Exercise goal: For the records below, the count of lines that hold "input" is required; give only that number.

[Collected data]

··········

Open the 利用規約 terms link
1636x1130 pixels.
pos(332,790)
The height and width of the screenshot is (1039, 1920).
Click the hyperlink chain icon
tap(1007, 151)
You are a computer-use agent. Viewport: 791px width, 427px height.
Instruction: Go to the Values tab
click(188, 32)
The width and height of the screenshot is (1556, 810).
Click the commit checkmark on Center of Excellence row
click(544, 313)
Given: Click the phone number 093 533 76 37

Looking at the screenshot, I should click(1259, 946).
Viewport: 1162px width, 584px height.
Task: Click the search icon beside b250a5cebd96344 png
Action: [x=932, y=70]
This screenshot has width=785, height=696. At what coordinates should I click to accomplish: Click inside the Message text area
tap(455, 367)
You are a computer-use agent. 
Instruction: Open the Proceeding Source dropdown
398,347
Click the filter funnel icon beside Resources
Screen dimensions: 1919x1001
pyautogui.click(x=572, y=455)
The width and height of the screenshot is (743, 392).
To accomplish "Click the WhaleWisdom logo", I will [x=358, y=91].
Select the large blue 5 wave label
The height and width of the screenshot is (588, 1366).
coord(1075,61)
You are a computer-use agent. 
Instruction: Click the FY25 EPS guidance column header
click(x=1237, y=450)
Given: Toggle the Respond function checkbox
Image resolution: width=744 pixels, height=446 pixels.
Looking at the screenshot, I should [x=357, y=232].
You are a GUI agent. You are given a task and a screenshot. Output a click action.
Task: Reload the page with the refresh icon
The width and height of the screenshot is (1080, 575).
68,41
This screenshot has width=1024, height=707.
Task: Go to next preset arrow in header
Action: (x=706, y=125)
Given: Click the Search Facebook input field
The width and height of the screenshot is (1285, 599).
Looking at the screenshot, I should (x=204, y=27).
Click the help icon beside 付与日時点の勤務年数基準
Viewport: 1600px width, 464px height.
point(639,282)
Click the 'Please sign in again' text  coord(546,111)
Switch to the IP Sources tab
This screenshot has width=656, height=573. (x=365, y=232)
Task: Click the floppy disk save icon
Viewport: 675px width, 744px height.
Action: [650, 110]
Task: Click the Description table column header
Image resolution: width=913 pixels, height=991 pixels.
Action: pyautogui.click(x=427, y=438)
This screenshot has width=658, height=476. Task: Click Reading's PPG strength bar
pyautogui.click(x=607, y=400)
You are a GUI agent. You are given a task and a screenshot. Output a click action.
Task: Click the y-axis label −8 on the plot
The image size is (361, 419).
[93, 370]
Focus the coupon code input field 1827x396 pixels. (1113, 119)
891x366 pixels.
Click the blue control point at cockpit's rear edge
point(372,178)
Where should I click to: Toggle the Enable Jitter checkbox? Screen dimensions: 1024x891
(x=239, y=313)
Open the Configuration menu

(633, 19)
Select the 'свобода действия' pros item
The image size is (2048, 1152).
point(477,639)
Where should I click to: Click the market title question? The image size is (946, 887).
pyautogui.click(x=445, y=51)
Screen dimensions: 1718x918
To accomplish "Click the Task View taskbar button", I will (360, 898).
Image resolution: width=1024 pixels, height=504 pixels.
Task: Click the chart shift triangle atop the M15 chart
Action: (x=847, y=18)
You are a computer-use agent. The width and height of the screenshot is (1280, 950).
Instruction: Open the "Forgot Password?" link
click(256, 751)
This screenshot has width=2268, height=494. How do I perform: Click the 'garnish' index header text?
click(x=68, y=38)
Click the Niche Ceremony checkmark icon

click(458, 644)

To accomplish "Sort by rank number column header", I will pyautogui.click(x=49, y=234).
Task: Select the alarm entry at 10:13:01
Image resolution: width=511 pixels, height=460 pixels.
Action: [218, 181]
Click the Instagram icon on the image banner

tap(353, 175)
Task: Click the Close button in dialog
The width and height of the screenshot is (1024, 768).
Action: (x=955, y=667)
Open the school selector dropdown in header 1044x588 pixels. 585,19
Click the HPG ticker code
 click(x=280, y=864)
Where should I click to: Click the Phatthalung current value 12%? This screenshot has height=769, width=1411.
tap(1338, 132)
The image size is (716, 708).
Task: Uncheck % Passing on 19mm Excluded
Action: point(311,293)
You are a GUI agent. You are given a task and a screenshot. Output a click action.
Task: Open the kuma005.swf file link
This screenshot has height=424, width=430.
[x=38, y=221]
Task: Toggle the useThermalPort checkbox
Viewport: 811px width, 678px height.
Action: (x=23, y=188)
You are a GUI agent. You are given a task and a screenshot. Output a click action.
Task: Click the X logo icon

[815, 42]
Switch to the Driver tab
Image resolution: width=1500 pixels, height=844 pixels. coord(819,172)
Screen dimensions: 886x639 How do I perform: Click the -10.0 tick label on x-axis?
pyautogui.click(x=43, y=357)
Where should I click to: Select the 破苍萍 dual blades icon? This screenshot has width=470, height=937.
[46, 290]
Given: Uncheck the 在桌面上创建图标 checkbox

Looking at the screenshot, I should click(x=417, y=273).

··········

Answer to the problem: 2